Cognitive behavioral therapy (CBT) can teach people new ways to approach and resolve conflicts and other challenges. Nutritional counseling can help a person to develop more healthful ways of eating.
A selective serotonin reuptake inhibitor (SSRI) antidepressant, such as Prozac, may help if a person has an underlying condition, such as depression, social phobia, obsessive-compulsive disorder (OCD). The doctor may also prescribe appetite suppressants.
Support groups: Joining and attending self-help and support groups can help to remove a sense of isolation.
Weight control: The main focus of treatment is to address the mental health issues that underlie the condition.
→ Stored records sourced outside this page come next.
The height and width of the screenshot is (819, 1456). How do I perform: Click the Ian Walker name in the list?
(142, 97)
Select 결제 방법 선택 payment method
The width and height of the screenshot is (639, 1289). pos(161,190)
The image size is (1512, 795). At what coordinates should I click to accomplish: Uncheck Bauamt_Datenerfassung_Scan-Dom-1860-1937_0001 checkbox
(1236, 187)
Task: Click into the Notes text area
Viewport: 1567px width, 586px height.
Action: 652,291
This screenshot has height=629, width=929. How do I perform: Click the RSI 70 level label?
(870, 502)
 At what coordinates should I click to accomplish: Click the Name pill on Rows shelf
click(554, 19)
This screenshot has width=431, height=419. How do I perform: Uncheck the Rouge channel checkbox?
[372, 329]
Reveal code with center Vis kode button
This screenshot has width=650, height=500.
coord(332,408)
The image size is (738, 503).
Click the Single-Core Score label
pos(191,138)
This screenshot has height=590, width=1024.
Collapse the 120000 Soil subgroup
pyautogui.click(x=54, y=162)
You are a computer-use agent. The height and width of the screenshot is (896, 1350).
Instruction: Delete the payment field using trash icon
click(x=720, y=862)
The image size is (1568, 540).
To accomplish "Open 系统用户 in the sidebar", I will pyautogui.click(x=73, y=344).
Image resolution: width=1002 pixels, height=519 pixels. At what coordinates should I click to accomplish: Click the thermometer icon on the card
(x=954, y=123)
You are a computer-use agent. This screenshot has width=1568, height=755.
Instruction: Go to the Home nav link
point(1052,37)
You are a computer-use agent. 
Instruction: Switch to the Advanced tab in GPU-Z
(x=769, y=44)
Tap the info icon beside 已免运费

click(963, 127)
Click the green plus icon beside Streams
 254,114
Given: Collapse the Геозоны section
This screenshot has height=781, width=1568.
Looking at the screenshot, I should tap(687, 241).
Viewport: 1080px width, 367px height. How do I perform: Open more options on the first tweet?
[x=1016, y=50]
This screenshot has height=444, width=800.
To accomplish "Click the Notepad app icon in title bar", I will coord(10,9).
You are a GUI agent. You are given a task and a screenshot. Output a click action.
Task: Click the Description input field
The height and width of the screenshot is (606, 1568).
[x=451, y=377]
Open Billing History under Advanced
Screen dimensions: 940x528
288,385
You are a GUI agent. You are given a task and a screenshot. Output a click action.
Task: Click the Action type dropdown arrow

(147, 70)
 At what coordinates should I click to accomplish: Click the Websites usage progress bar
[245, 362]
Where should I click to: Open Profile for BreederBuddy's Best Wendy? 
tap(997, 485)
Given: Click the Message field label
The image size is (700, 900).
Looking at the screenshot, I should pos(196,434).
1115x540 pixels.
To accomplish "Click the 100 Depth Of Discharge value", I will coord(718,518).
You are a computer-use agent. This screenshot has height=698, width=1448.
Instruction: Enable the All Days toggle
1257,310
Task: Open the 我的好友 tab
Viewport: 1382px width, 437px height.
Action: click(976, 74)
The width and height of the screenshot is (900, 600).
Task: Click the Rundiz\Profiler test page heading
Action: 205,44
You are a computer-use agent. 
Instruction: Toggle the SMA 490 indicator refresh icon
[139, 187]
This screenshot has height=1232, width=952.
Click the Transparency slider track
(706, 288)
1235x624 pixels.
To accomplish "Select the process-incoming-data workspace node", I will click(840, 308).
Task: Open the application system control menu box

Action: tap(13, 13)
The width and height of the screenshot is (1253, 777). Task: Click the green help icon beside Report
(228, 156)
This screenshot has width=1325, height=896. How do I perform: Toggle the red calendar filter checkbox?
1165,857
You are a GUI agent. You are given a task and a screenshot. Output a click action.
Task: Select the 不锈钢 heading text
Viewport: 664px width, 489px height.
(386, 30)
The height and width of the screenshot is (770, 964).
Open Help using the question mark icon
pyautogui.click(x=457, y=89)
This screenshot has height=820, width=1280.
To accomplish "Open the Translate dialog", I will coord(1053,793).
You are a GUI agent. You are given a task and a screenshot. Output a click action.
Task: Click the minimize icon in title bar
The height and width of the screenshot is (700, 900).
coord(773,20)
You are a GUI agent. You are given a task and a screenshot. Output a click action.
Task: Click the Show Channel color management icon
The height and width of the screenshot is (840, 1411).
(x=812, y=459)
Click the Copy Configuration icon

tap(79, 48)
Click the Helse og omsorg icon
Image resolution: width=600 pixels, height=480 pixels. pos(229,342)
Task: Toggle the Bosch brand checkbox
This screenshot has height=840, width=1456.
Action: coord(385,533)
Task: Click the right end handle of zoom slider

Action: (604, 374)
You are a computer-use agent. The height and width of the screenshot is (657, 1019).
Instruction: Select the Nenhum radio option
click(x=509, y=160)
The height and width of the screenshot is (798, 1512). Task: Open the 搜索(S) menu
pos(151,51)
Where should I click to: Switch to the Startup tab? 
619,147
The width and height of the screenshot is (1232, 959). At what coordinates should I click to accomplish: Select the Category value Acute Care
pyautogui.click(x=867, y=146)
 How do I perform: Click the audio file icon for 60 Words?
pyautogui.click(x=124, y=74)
However, developing healthful eating habits will also help the person to lose weight in the long term, if necessary.
However, the United Kingdom's (UK) National Health Service (NHS) advise people not to diet during treatment, as it can complicate treatment and make symptoms worse.
Eating little and often and keeping a food diary may help to prevent binge eating disorder.
There is no way to prevent binge eating disorder, but individuals who feel they are are at risk can take steps to reduce the risk and to prevent complications.
An eating disorder can be very serious and detrimental to a person's health, and anyone experiencing signs of a problem should consider seeking medical help.
The following may help an individual who is at risk of the disorder to control their eating:
- Keeping a food diary: This can help a person to identify whether they have a problem with their food consumption, and, if so, which eating patterns, or types of food, tend to trigger a sudden and false sense of hunger.
- Eating low-sugar foods: Foods with a low glycemic index will release sugar more slowly and more consistently throughout the day. Sugary foods, alcohol, and caffeine can all contribute to glucose fluctuations.
- Less food, more often: Consuming smaller meals more frequently can help to maintain a sense of fullness throughout the day and prevent blood sugar spikes, which are a risk factor for diabetes.
The American Psychological Association (APA) urge anyone who is concerned that they may have a binge-eating disorder to seek help from a licensed psychologist who specializes in eating disorders.
Is it important to seek help because the consequences of any eating disorder, including binge eating, can be serious, but treatment — although it can take time — can help.